(Action item) Return a copy of every line in the records that includes the word "computer".

(Excerpted records)

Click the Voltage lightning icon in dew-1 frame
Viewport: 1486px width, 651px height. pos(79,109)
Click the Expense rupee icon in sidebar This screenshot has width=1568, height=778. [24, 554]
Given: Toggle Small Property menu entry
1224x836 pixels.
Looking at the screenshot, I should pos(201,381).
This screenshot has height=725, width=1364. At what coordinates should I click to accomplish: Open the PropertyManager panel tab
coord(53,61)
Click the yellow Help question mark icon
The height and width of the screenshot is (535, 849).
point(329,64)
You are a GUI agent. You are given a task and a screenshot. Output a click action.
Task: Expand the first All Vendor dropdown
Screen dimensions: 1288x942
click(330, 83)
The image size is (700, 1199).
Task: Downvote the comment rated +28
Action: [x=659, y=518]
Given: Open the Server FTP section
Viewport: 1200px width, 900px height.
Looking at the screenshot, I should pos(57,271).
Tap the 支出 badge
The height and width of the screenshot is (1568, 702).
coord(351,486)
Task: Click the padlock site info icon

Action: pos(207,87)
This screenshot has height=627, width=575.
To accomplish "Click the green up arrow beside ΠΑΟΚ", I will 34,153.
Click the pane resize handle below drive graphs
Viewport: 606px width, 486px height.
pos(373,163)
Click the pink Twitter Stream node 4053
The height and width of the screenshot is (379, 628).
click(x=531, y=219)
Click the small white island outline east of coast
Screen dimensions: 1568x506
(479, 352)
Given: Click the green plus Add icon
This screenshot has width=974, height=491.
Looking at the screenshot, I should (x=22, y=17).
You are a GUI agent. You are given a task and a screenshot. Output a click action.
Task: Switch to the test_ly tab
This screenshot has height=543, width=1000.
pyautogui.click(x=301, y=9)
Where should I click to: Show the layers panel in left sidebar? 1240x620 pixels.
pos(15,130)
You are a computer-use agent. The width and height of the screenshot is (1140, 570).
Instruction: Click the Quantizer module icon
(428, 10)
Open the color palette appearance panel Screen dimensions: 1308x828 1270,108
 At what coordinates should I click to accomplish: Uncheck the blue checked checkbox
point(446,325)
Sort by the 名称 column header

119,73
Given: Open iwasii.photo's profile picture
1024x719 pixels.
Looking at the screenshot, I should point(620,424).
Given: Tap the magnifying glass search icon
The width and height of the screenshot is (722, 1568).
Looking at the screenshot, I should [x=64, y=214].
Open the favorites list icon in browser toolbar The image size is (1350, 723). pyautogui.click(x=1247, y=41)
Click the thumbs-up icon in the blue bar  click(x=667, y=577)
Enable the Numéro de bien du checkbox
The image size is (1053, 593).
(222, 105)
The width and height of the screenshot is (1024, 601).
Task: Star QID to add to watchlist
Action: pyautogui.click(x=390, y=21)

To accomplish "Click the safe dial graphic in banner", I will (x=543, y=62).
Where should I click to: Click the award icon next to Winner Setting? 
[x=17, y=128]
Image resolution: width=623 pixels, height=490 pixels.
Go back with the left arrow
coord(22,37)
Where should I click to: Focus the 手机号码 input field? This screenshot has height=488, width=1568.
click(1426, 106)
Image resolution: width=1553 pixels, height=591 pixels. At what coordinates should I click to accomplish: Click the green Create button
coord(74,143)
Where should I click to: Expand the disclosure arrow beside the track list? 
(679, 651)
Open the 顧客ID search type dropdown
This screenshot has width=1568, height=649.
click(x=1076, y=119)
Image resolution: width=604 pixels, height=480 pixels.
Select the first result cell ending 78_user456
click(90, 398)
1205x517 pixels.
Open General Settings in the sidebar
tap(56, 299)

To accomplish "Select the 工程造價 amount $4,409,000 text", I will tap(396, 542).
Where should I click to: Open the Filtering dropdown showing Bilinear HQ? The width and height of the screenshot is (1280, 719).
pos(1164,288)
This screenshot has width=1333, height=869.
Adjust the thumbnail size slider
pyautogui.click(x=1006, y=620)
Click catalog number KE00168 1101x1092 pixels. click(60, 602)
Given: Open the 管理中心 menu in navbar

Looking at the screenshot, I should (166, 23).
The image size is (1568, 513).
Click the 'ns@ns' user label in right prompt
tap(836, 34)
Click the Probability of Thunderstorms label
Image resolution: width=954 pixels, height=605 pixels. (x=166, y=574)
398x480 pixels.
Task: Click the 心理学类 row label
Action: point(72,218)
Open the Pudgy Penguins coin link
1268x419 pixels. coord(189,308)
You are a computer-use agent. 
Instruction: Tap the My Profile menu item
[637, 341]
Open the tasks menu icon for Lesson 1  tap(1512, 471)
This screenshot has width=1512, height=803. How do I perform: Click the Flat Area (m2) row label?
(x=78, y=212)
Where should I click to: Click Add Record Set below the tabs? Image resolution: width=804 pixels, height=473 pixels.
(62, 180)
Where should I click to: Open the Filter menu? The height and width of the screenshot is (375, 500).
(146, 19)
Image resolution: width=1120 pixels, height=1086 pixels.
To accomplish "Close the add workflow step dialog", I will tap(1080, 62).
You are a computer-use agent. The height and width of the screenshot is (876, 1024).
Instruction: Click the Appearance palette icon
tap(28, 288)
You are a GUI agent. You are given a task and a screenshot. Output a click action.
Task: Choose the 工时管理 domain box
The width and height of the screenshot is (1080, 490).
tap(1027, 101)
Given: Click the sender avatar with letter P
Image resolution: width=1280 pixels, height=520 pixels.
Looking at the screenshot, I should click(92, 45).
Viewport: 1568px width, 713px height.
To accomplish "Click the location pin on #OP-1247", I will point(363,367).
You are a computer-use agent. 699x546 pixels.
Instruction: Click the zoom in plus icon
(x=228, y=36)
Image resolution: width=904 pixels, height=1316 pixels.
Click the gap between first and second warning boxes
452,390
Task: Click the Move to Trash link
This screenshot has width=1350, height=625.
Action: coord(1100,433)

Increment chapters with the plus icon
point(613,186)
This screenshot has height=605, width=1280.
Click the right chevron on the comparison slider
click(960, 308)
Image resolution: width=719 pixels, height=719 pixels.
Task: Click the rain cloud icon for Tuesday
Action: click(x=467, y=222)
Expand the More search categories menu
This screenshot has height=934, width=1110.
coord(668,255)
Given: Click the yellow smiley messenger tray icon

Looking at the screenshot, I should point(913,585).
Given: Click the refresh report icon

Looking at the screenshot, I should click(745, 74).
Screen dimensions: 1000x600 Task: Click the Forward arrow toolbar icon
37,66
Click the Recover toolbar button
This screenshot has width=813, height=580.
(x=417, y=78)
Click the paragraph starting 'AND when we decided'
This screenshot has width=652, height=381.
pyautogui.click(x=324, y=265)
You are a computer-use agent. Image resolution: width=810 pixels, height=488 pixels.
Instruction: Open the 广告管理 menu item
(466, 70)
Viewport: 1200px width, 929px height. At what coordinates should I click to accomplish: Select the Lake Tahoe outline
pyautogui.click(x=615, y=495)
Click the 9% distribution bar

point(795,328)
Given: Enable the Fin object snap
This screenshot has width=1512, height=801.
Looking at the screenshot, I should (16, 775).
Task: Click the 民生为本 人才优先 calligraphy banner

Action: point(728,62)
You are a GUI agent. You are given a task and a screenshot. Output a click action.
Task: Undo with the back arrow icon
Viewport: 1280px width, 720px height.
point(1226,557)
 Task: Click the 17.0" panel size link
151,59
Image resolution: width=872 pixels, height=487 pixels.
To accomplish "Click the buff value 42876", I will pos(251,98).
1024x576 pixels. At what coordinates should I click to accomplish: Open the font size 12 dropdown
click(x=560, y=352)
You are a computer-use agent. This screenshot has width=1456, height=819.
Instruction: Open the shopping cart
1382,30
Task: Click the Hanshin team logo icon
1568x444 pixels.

(End Excerpted records)

(Answer to this task)
You are a computer-use agent. The width and height of the screenshot is (1140, 570).
You are a computer-use agent. 
You are a computer-use agent. The height and width of the screenshot is (876, 1024).
You are a computer-use agent. 699x546 pixels.
You are a computer-use agent. Image resolution: width=810 pixels, height=488 pixels.
You are a computer-use agent. This screenshot has width=1456, height=819.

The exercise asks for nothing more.